The researchers concluded, “Phenotype-tailored weekly advice was associated with substantially higher engagement in a real-world digital program, although short-term weight differences were not statistically significant.” They also noted limitations: the study was not randomized, relied on self-reported weight and had a relatively short follow-up period. Those caveats mean we should interpret the weight outcomes cautiously, but the behavioral signals are worth attention.
Red Chili is described as “high maladaptive and hedonic eating, low self-regulation and high psychological avoidance.” People in this group may feel out of control around food, use eating to cope with emotions and swing between restrictive dieting and overeating when those diets fail. For them, support that targets emotional coping and breaks cycles of guilt could be the missing piece.
“Yellow Saffron” is based on “high hedonic eating and reward reactivity and low maladaptive eating.” These folks respond strongly to tasty, high-calorie foods and often choose flavor over nutrition, making cravings a constant challenge. Interventions that change food environments, offer satisfying lower-calorie swaps and build quick wins around taste could help here.
“Purple Lavender” represented “low self-regulation and high psychological avoidance, as well as low maladaptive and hedonic eating.” Members of this group often start strong but lose momentum when barriers pop up, and they may shy away from addressing the problems standing in their way. Coaching that focuses on sustaining motivation and problem-solving small obstacles fits this profile.
“Green Sage” is characterized in the quiz as “low maladaptive and hedonic eating, high self-regulation and low psychological avoidance.” These people generally have good eating habits but still struggle with consistent action, like meeting physical activity or vegetable intake targets.
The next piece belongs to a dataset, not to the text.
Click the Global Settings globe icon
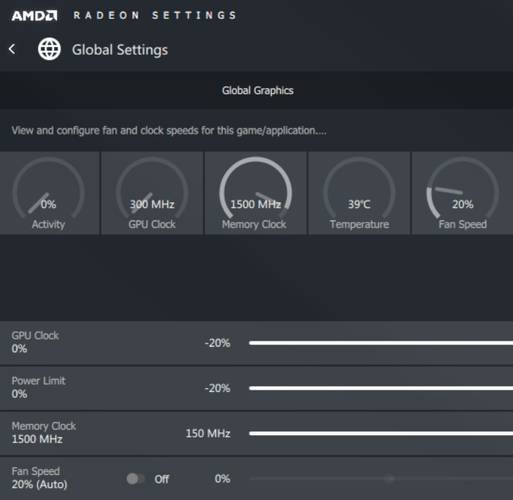 point(49,49)
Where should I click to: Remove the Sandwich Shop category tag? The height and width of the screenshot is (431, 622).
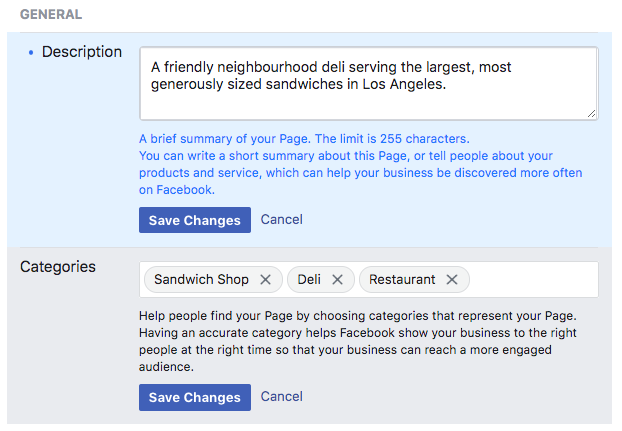[265, 280]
Clear guidance and nudges to convert intention into routine are usually what they need.
A registered dietitian-nutritionist praised the quiz as “really intuitive” and said, “It really hits on the emotional and behavioral side of weight loss that people struggle with the most.” She added, “It did an amazing job once it identified your eating type, giving you mindset shifts and descriptors on what to work on,” and called the early motivation boost unsurprising. She also cautioned that researchers “have to work on better follow-up measures” to help people stay consistent over time.
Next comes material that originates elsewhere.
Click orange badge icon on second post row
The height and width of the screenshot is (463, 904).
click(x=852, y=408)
A certified holistic nutritionist agreed that behavior-focused approaches make sense, noting, “Health is an individualized topic. There is no general way of eating that suits each person, because behavior and personality play such a role.” She argued that generic lists of foods to eat or avoid rarely produce lasting change if they ignore personality and habits. That line of thinking is exactly why phenotype-based guidance aims to be actionable, not prescriptive.
In practice, translating these profiles into programs means simple, tailored nudges rather than complex new diets. For heavy emotional eaters that might look like quick skills for distress tolerance; for hedonic eaters it could be practical swaps that keep flavor. The study makes a pragmatic case: when programs align with how people actually think and cope, participation climbs and the stubborn problem of drop-off starts to shrink.